Correta, porque o art. 102, I, b, da Constituição atribui ao STF o julgamento dos deputados federais por infrações penais comuns, incluindo homicídio.
- B)pelo Tribunal do Júri, órgão competente para julgar qualquer pessoa pela prática de crime doloso contra a vida.
Errada, porque a competência do Tribunal do Júri cede diante do foro por prerrogativa de função previsto na Constituição para deputados federais.
- C)pelo Superior Tribunal de Justiça, órgão competente para processar e julgar os Deputados Federais no caso de crime doloso contra a vida.
Errada, porque o STJ não julga deputados federais por crime comum; essa competência constitucional é do STF.
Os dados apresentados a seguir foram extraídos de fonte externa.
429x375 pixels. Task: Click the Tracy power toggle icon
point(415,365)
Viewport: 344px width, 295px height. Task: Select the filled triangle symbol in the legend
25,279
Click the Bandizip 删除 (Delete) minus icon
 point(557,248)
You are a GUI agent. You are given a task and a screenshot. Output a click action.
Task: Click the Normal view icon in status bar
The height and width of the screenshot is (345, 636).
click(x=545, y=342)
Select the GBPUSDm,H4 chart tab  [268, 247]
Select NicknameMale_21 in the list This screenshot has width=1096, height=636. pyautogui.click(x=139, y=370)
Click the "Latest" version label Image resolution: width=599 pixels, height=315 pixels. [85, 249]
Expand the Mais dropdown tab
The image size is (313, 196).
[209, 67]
- D)pela Câmara dos Deputados, órgão competente para julgar os Deputados Federais por crimes de responsabilidade, considerados como tais aqueles que tenham relação com o exercício do mandato.
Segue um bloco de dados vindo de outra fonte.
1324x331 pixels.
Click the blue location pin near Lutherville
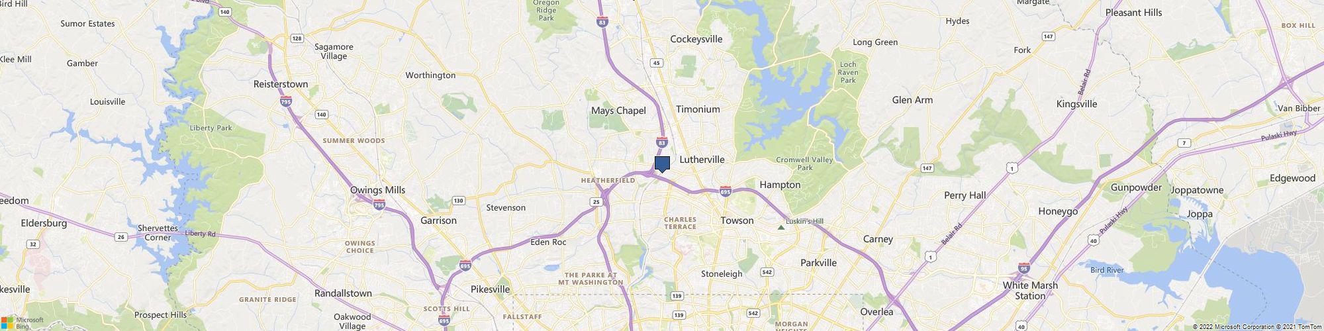662,165
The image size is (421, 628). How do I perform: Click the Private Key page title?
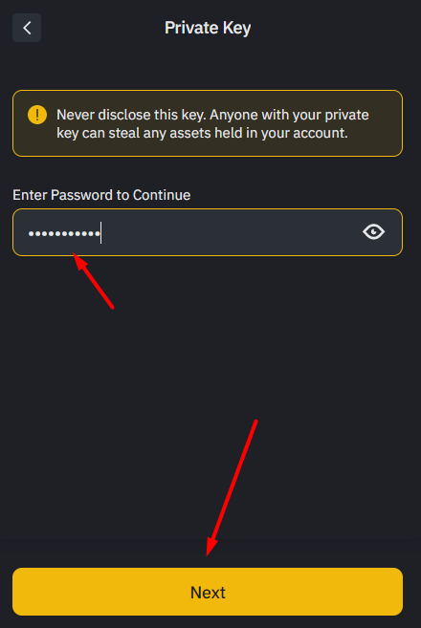tap(208, 28)
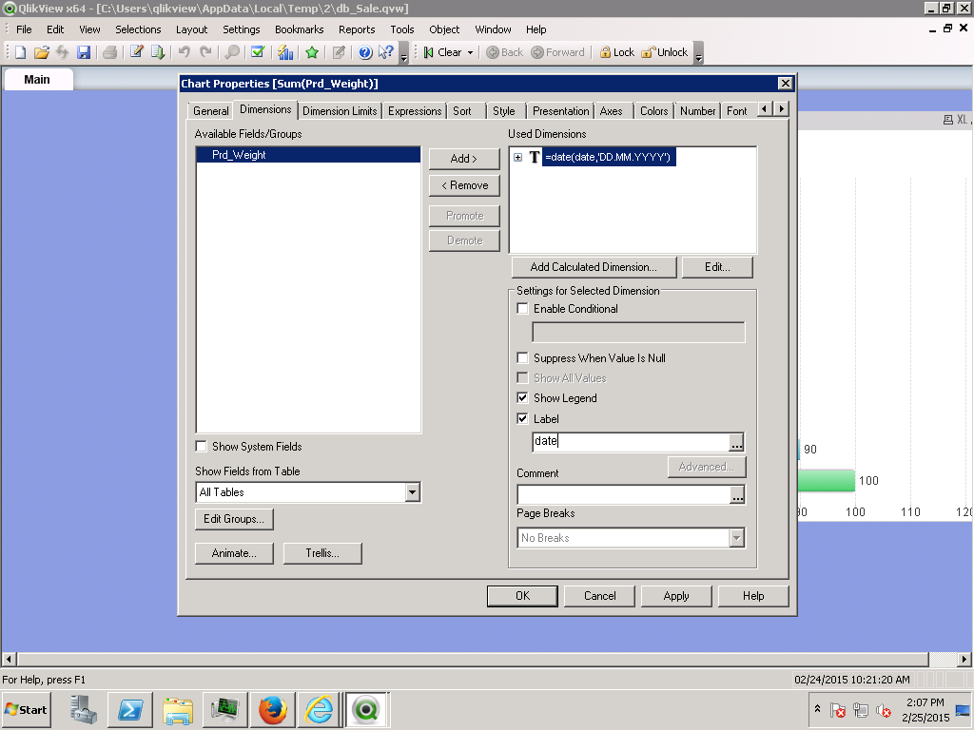Open Firefox from the taskbar
The image size is (974, 730).
(272, 709)
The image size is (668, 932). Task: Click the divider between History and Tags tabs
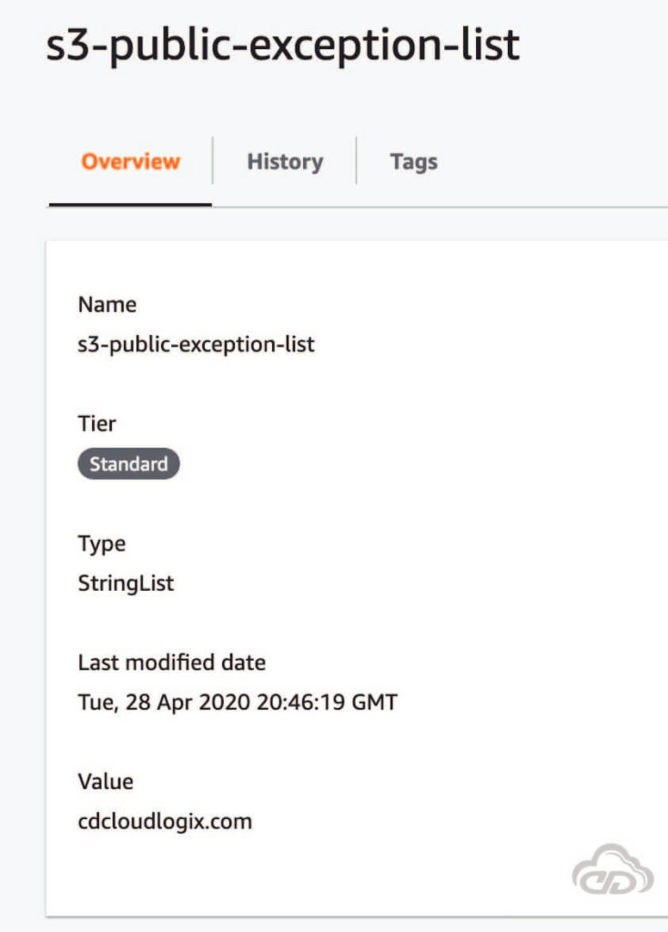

Errada, porque a Câmara dos Deputados não julga crime de responsabilidade de deputado federal, e sim exerce funções políticas e disciplinares, não jurisdicionais.
Gabarito: A
Aqui aparece um clássico das provas: conflito entre o Tribunal do Júri e o foro por prerrogativa de função. Em regra, o crime doloso contra a vida vai para o Júri, porque a Constituição protege essa competência popular no art. 5º, XXXVIII. Só que existe uma exceção importante: quando o autor é autoridade com foro constitucional, a competência especial pode prevalecer. No caso do deputado federal, a Constituição é direta no art. 102, I, b: compete ao Supremo Tribunal Federal processar e julgar, nas infrações penais comuns, os membros do Congresso Nacional. Homicídio é crime comum, ainda que seja doloso contra a vida. Então, mesmo sendo matéria normalmente do Júri, a regra constitucional do foro especial desloca o julgamento para o STF. Em outras palavras: o Júri continua sendo competente para qualquer pessoa, mas não “vence” quando a própria Constituição entregou o caso a outro órgão por prerrogativa de função. A lógica é simples e meio malandra: primeiro você olha a competência constitucional específica; só depois a regra geral do Júri. A doutrina e a jurisprudência do STF seguem essa linha: a prerrogativa de função, quando prevista na Constituição, afasta a competência do Tribunal do Júri nos crimes dolosos contra a vida praticados por parlamentares federais no exercício da função e nas hipóteses constitucionais aplicáveis. Por isso, o gabarito é a alternativa A.